▶ [PROBLEM REQUIREMENTS] Take the material below and output exactly the run of lines from the one containing "Furniture makeovers (51, 988)" down to the one containing "Being a Blogger (45, 1069)", with both included.

▶ [DATA SECTION]

★ ★ ★ ★ ★ ★ ★

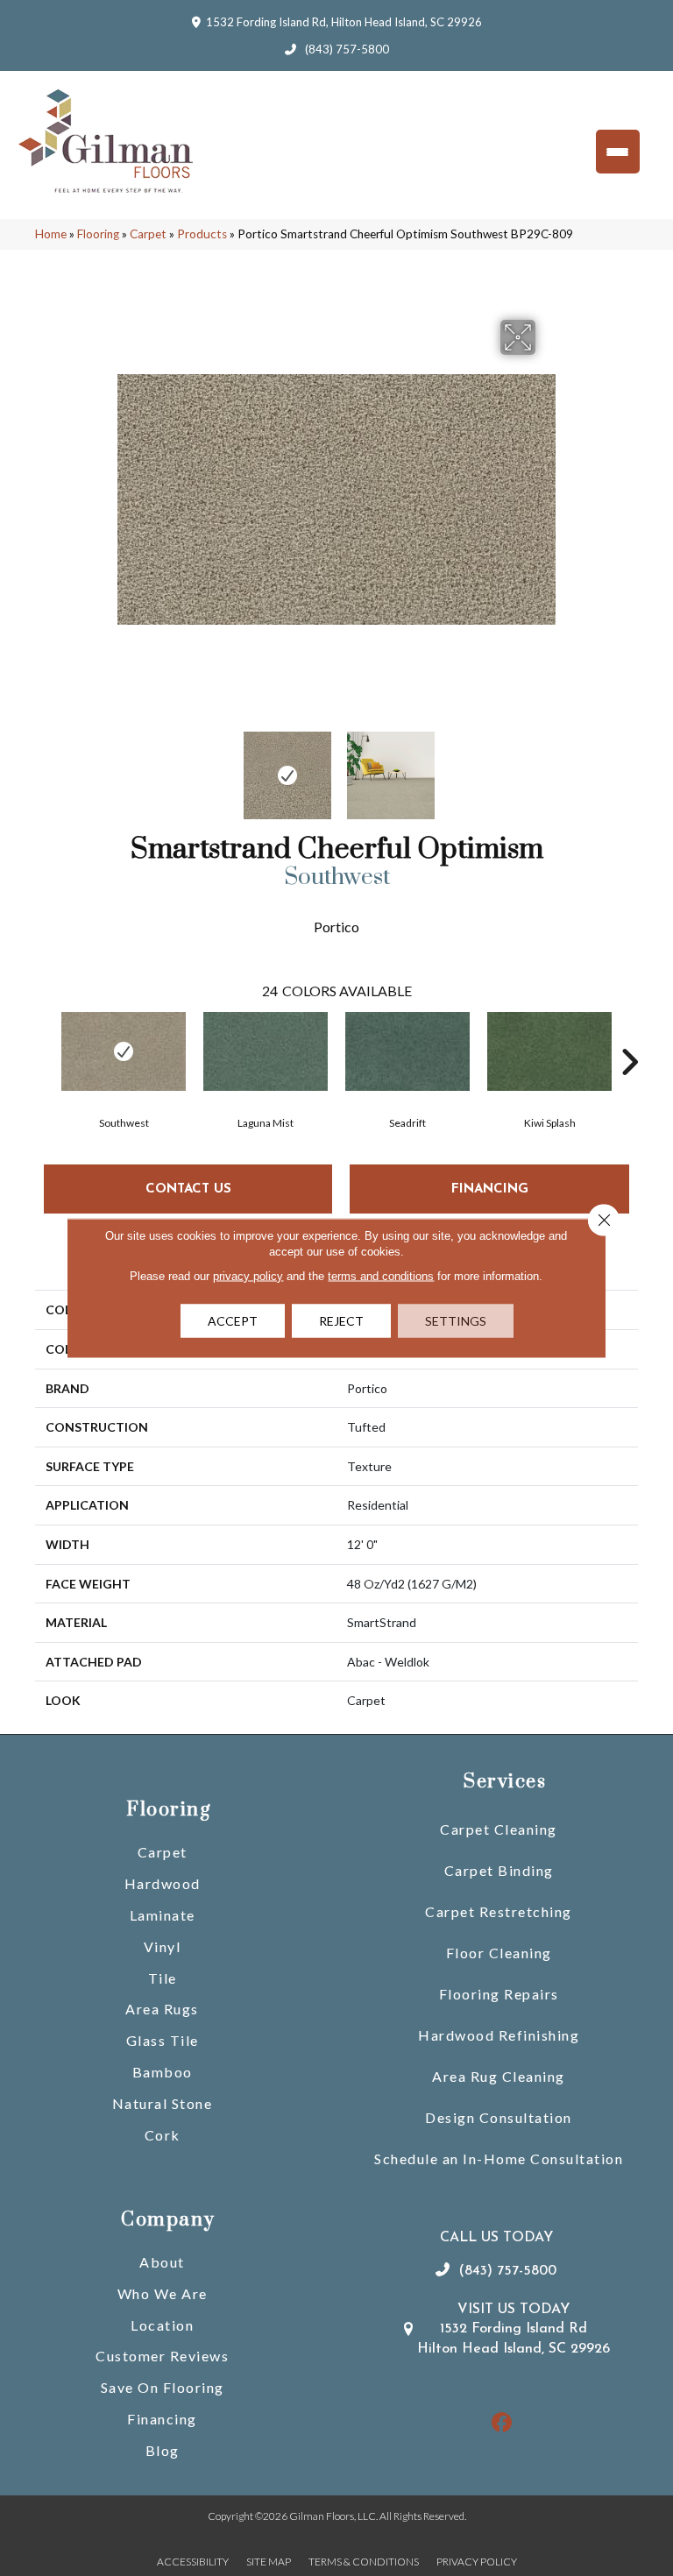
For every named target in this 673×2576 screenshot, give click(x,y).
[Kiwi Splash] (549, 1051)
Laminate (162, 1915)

★ ★ ★ ★ ★ ★ ★

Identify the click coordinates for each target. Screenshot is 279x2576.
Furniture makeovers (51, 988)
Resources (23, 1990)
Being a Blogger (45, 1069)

★ ★ ★ ★ ★ ★ ★

▶ [SOLUTION BELOW]
Furniture makeovers (51, 988)
Resources (23, 1990)
Being a Blogger (45, 1069)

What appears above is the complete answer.